*** Opening Exercise data ***

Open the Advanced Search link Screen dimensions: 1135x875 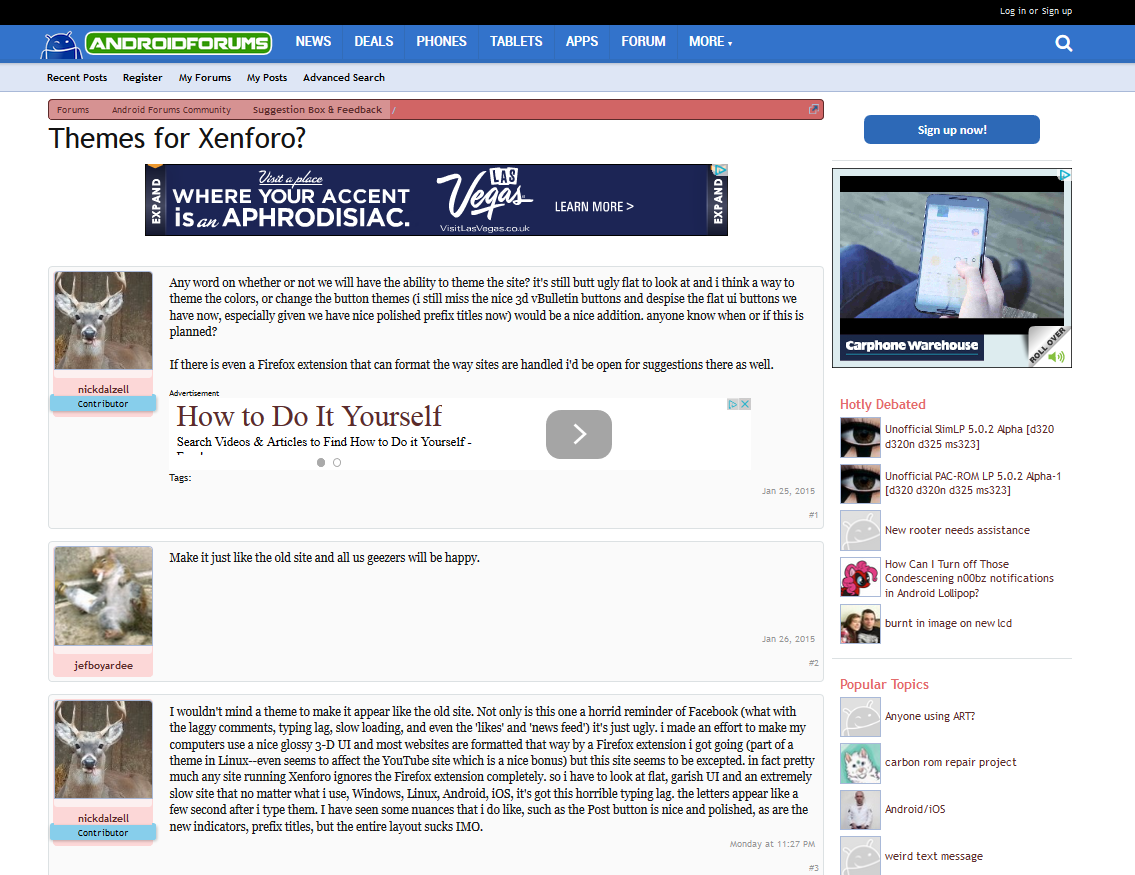click(343, 78)
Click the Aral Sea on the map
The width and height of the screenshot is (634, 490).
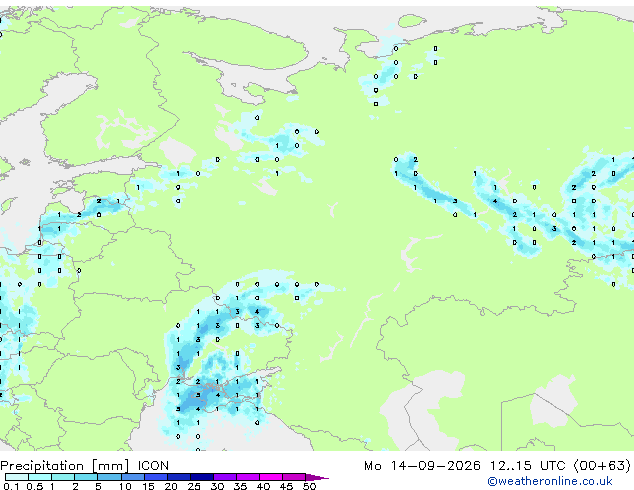pyautogui.click(x=553, y=399)
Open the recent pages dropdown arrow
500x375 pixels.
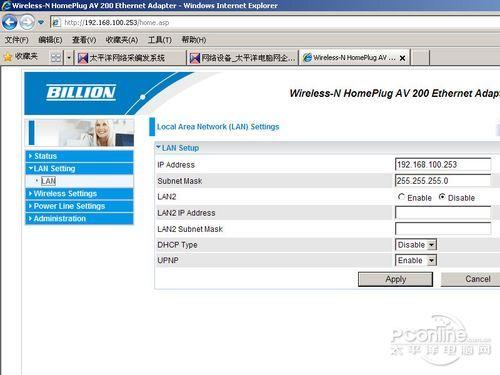pos(41,23)
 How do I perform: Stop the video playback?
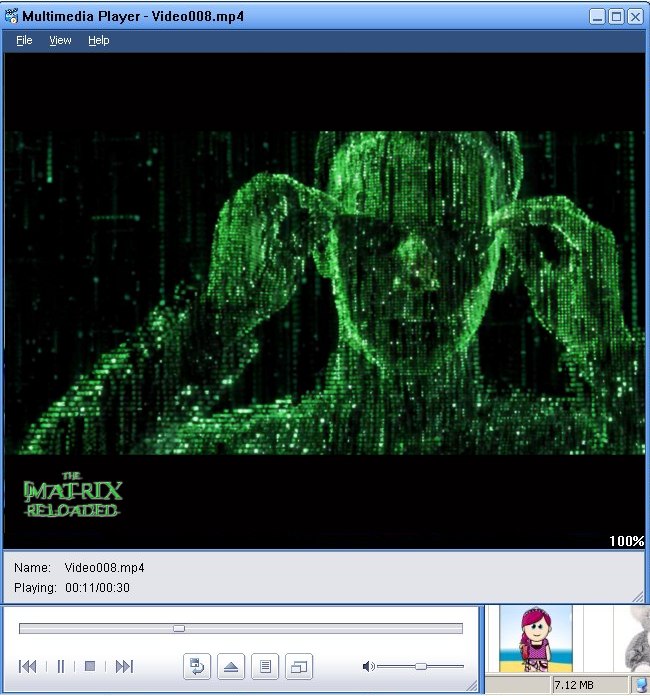point(89,666)
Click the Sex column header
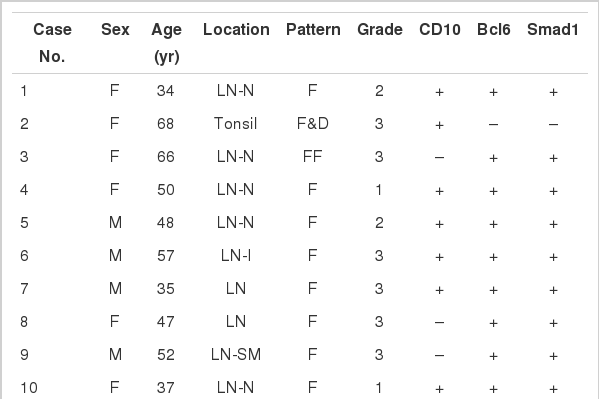This screenshot has width=599, height=399. 115,29
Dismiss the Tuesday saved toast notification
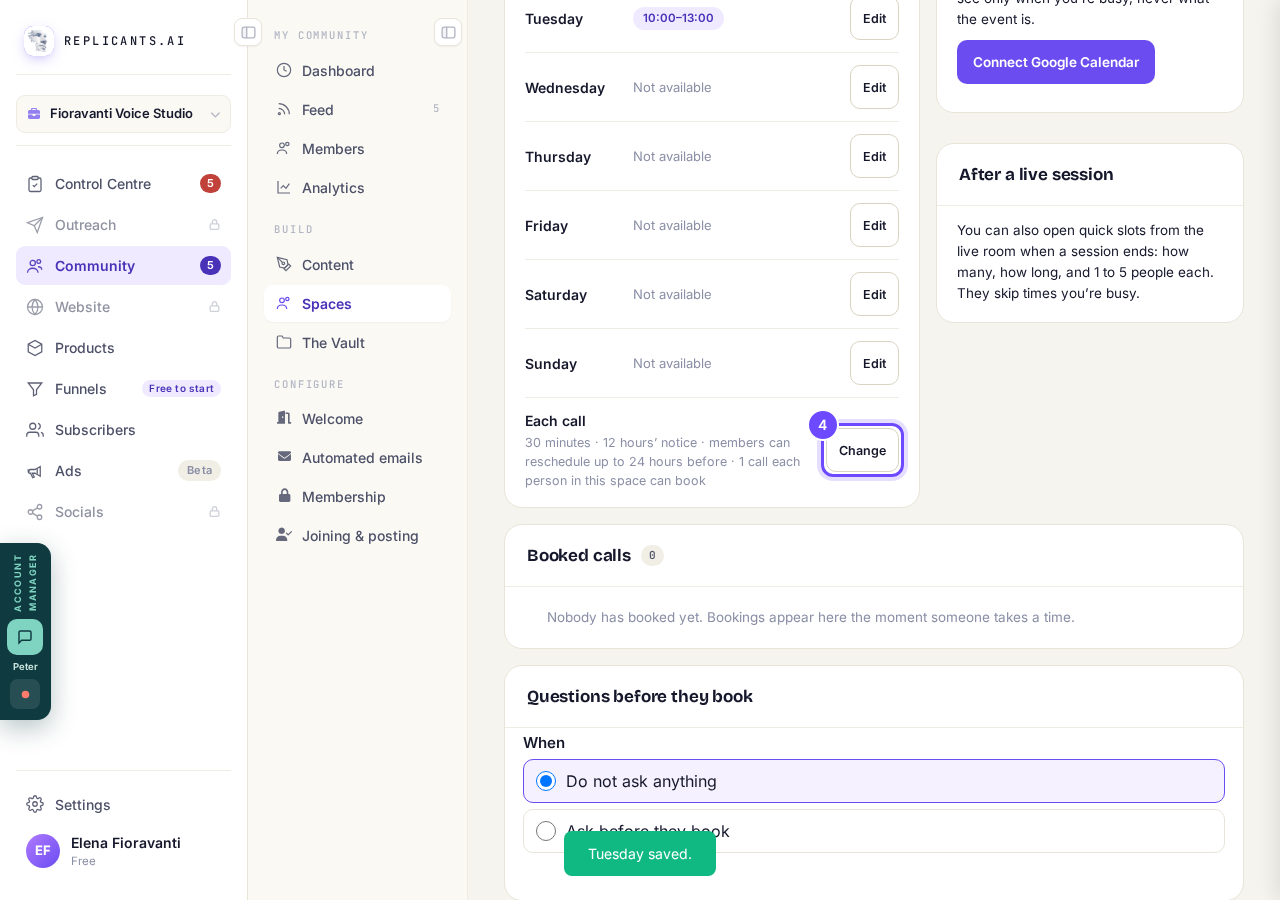This screenshot has width=1280, height=900. (x=640, y=854)
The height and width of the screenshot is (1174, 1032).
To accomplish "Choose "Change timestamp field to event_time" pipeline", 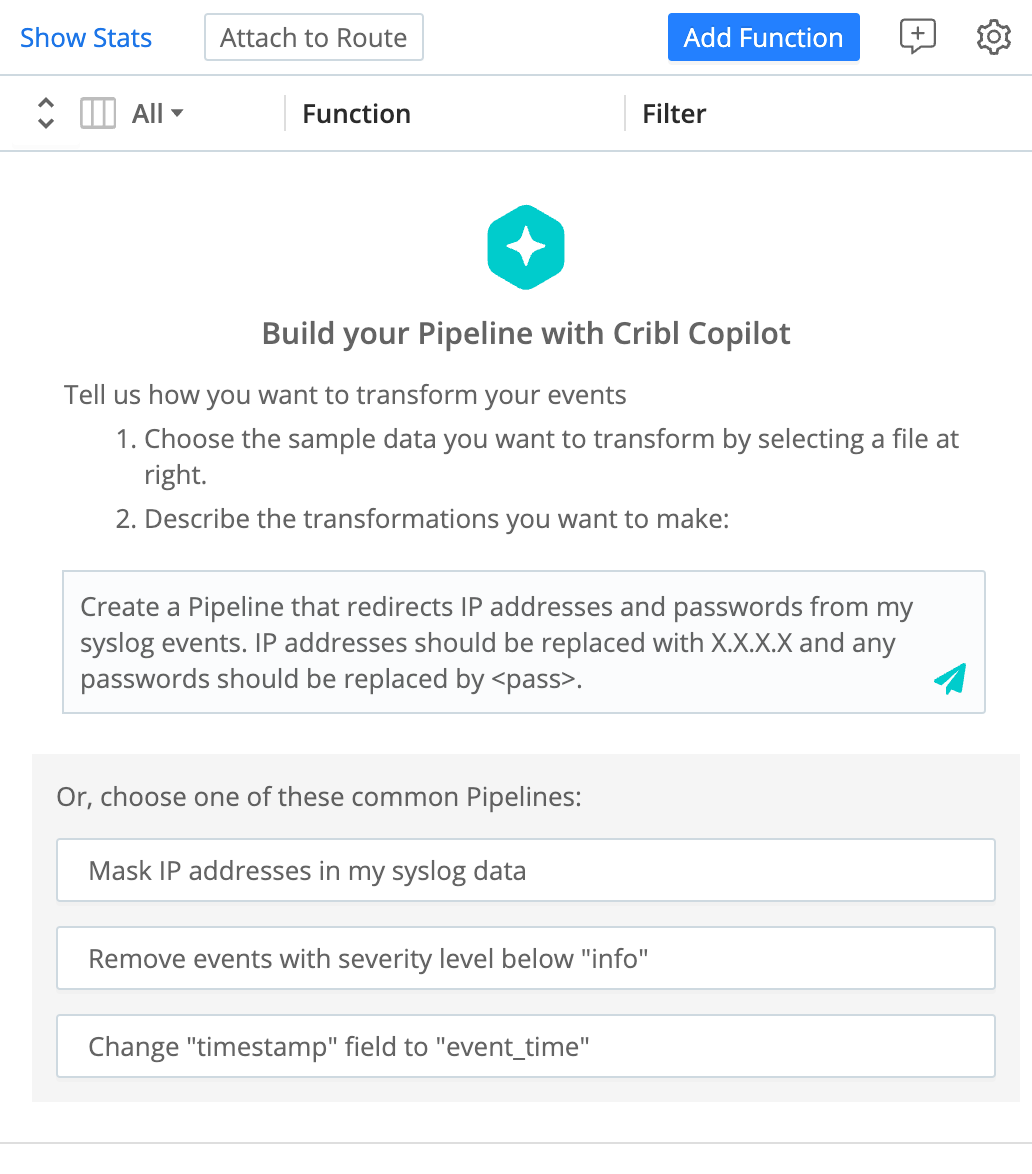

*** Closing Exercise data ***

● **What you should do**
Starting at the line that contains "500x375 pixels.", write out every line through the final line of the entries, word for word; skip any pictures.

● **Answer area**
500x375 pixels.
pos(41,23)
 How do I perform: Stop the video playback?
point(89,666)
Click the Sex column header
This screenshot has width=599, height=399. 115,29
Dismiss the Tuesday saved toast notification
This screenshot has width=1280, height=900. (x=640, y=854)
The height and width of the screenshot is (1174, 1032).
To accomplish "Choose "Change timestamp field to event_time" pipeline", 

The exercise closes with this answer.